The ordeal continued after that but my visits to the library became less and less frequent. Also was reduced the range of cafeterias I used for my writing. I now alternated between 2-3 cafes as all the outdoors one were rejected in favor of a more quieter, office like character.

It was in one of these cafes when I got a call from Dean after a few days of our first meeting, asking where I was and if he could meet me. I got a bit nervous as I thought that he has changed his mind about our friendship and wanted to pursue something that I didn't want. But on the basis of the goodwill established between us I agreed and sent him my location.

He arrived within an hour and my doubts were promptly assuaged as he seemed to be in a very professional mood. His face was flushed and despite having that welcoming smile he had a very stern expression.

"You want some coffee?" I asked as soon as he settled.

"I don't think I have the time" he said while gazing in his wrist watch, "I will keep it short."

"Okay" I said nervously smiling as I started to shut my laptop down but he interrupted that motion of mine.

"Actually," he continued holding the screen of my laptop, "it is about your writing. You were telling me the other day that you are working on a couple of manuscripts?"

"Oh," I was bewildered, "yes I am but… I don't think the one about the Jazz age is going anywhere and…"

"What about the one you're working on now?"

"Well…" I hesitated as this was very embarrassing for me, "I don't know about this…"

"What is it about?" he asked in a very serious, straightforward manner, looking intently into my eyes.

"Umm…" I felt like the biggest idiot on the planet in that moment, "it has barely been a month since I'm working on it… it is about me.. sort of I suppose… about my experiences…"

"How much have you written?"

"Let me see" I said as I scrolled up frantically. I couldn't even believe that I never paused to went back and see my work for the second time.

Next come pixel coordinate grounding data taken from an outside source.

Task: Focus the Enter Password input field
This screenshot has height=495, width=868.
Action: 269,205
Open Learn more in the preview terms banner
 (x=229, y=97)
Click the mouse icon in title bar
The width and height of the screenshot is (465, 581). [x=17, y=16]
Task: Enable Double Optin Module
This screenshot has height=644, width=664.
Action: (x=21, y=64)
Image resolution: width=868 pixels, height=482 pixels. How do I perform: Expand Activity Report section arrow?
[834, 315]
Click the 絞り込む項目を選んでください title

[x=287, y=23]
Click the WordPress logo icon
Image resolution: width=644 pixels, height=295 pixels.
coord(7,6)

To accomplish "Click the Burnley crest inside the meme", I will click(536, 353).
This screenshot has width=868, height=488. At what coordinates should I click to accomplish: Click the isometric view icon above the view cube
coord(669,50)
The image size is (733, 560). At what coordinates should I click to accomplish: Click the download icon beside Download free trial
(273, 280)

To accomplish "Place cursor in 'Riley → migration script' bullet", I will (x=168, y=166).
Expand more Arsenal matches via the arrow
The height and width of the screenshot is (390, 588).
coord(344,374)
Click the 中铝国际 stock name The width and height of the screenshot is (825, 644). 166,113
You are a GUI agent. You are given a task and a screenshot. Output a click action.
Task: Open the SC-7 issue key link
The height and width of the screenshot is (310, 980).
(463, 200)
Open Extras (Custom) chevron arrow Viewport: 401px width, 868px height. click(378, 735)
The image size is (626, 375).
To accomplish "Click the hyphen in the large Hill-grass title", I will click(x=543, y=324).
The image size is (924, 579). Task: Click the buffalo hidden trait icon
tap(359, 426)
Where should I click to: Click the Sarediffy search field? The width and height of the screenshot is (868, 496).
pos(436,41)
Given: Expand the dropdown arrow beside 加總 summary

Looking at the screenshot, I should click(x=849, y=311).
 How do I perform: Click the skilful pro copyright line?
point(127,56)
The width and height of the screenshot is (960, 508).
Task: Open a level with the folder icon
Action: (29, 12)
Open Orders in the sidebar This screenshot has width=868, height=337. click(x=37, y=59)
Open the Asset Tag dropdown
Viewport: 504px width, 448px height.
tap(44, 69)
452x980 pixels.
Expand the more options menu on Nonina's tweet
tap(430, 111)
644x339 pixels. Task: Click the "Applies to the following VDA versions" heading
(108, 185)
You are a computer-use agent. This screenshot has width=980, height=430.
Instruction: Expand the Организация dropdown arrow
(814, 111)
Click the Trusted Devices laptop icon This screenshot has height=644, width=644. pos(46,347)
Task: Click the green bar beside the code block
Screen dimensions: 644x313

"Some 200 pages, I suppose?" I replied nervously. He knitted his brows and thought about something.

"Why do you ask?" I said with a nervous laugh to kill the awkward silence.

"How would you like for me to represent you as your agent?" he said.

"What?" I said, very visibly surprised by this proposition that came out of nowhere.

"I googled you after our meeting and read all your articles you wrote for that magazine. I think you are really good at what you do and if you would like I can get you in touch with some book editors who might be interested in your work."

"But my current manuscript is very different from my financial articles" I said, "it's not even non-fiction, technically. It is fiction"

"How about this," he said calmly, "you email me the manuscript and we will see what we can do with that. If it is something doable then we will continue. If not, we will work on something else. Deal?"

I wondered whether I should. He and I were talking as partners in that café that day but I still had my apprehensions about someone who I met barely a week ago to trust my manuscript with. But on the other hand this newfound opportunity would have been a godsend for me had it come my way a year ago.

"It's okay" he said finally smiling in a long time, "I get it, you have your doubts. Don't worry; take your time to think over it. If you decide to send me the manuscript, I will test you my email. In case you don't, it's okay too" he said as he stood up and looked at his watch again. Before he turned around to leave, he paused for a few moments and said, "I hope to see you soon Lizzie"

I had my dinner at home that night in a very long time as it sat on my table while I kept staring at the open doc file on my computer. After what seemed an eternity's worth of time, which was enough to make my dinner cold, I finally leaned forward and opened my mail.

I typed in his email and the subject but before attaching the file added a watermark, you know, just in case.